You don't walk around in Hollow Tide. You sit at instruments. The station dashboard shows integrity percentages, cycle counters, power reserves, and a live exposure meter that climbs each time you run a sonar ping. Signals appear on the radar — static ones on the continental shelf, drifting ones deeper down, approaching anomalies that trigger orange warning banners on the main screen. Your job is to classify them, decide which drone to deploy, and choose the exact moment to pull back before something goes wrong.
How the station operates
- The sonar scan screen displays a circular radar with a cyan sweep line and concentric range rings; running a ping raises your exposure rating, which in turn increases hazard rolls on anomalous signals
- The drone hangar tracks multiple ROVs simultaneously — a Scout rated to 2,500 m with one equipment slot, a Scanner rated to 4,600 m with two slots, and a Heavy rated to 7,500 m with three — each showing individual battery levels and hull integrity
- During a descent, the live feed logs depth and pressure at each step; after returning, the expedition summary reports depth reached, samples collected, research gained, and whether the drone survived
- Deeper sectors require unlocking through sample analysis and accumulated research points
- The story resolves across several possible endings depending on how far down you push and what you find there
Atmosphere and visuals
The interface is deliberately cold and functional. Dark blue backgrounds, cyan readouts, green porthole lighting on the submarine hull, and mineral samples with glowing teal veins collected from the trench floor. Status indicators pair color with text labels — READY, CHARGING, REPAIRING — so the state of your equipment is never ambiguous. The app icon itself sets the tone: a riveted metallic submarine with four green circular windows staring forward, the title rendered in cyan and gold against a deep gradient.
Also bundled: a slot game
Hollow Tide ships with a second, entirely separate mode — a classic casino-style slot machine running on a 5×4 reel grid.

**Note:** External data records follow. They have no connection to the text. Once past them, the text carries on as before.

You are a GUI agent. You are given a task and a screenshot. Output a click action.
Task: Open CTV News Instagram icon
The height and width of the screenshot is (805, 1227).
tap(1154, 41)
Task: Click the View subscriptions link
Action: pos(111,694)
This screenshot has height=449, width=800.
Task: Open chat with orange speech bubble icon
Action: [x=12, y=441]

Symbols include golden bells, red cherries, purple plums, watermelon slices, and value coins; jackpot tiers are labeled SMALL, BIGGER, SUPER, and MEGA (up to 10,000). The visual palette here — gold, deep blue, glowing cyan — mirrors the exploration side of the app, giving both modes a shared identity even though the gameplay has nothing in common. Win screens display a bold "GOOD HIT!" and show the payout amount in large yellow text.
One thing worth knowing
The sonar display — a cyan sweep line on a dark teal background — may present readability challenges for some color-blind users, and certain status states lean on color differentiation alone without always pairing a distinct icon. For an otherwise well-labeled interface, it's a gap that stands out.
Hollow Tide treats the player as an operator, not an adventurer. The instruments are the game — and the restraint of that design choice is both its strongest quality and the thing most likely to turn away anyone expecting a more kinetic experience.